■ TASK REQUIREMENTS
Quote verbatim the portion of the data that opens with the line containing "You are a GUI" and closes with the line containing "This screenshot has", including both of those lines.

■ RECORDS FOR THE TASK
'''

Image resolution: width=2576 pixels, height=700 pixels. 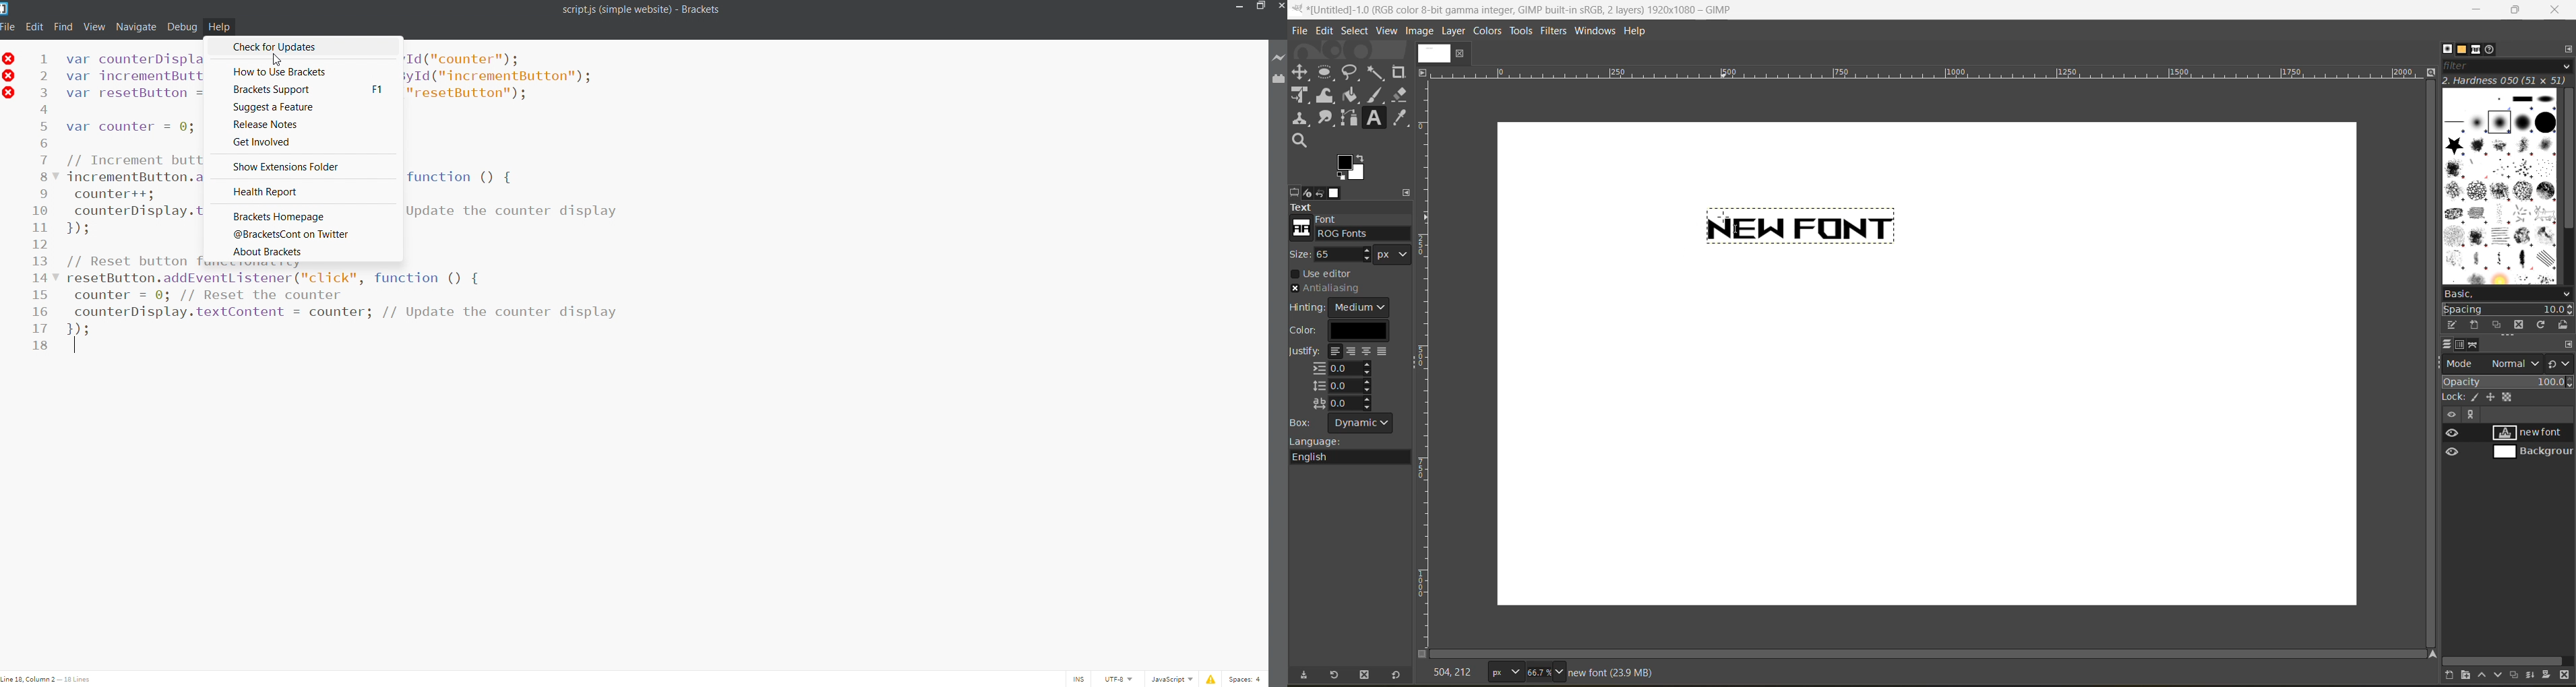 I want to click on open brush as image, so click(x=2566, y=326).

'''
'''

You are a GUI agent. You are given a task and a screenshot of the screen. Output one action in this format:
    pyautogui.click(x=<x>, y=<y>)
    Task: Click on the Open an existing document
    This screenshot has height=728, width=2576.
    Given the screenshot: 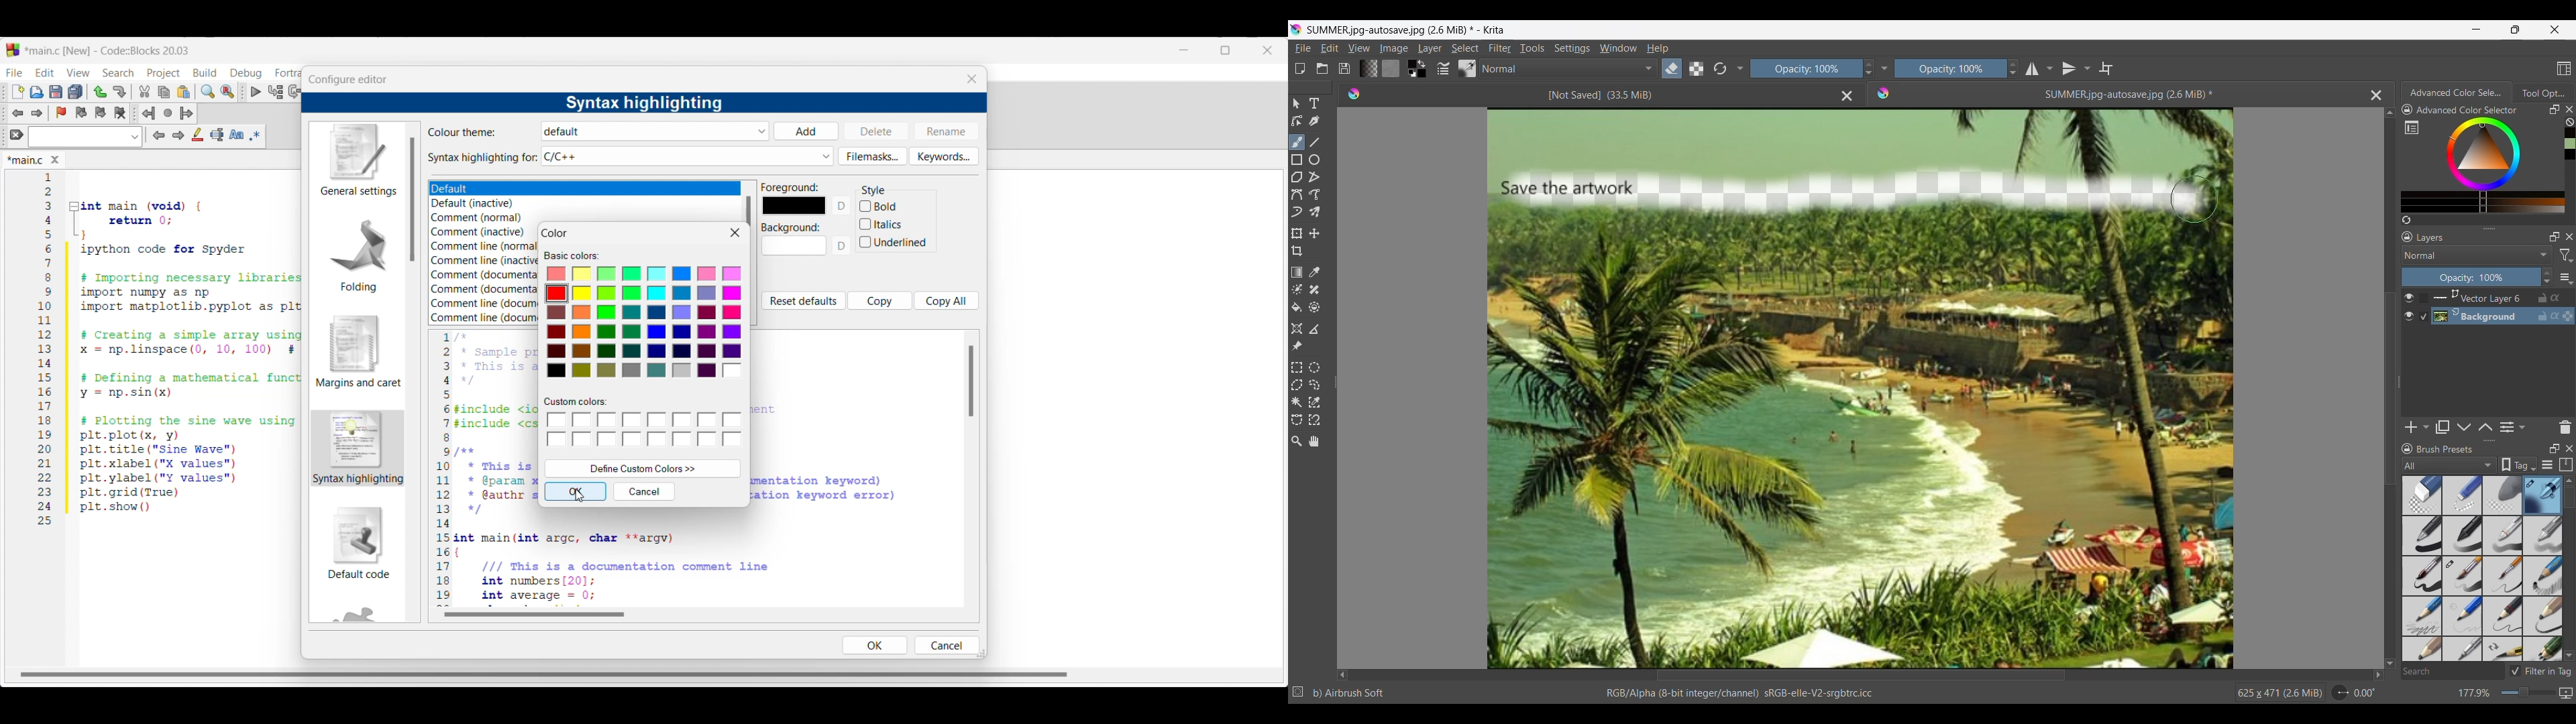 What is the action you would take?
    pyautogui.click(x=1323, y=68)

'''
'''

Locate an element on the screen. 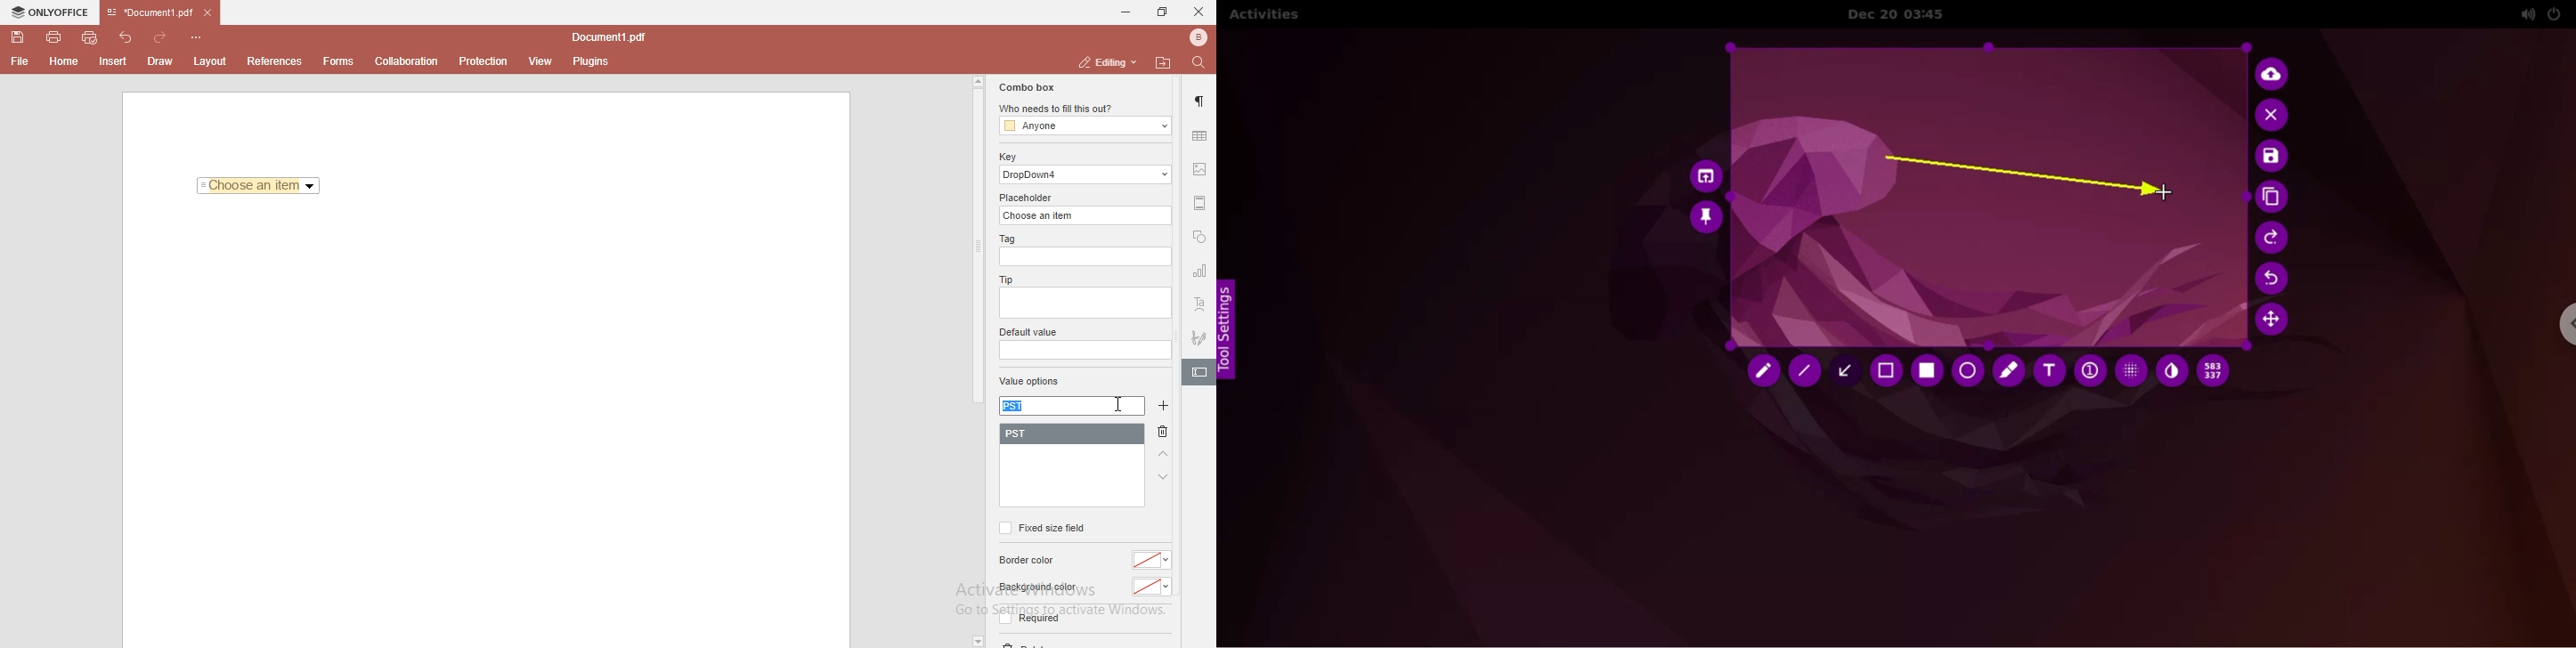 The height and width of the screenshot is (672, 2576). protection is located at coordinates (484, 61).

'''

■ THE COMPLETED TASK
You are a GUI agent. You are given a task and a screenshot of the screen. Output one action in this format:
    pyautogui.click(x=<x>, y=<y>)
    Task: Click on the Open an existing document
    This screenshot has height=728, width=2576.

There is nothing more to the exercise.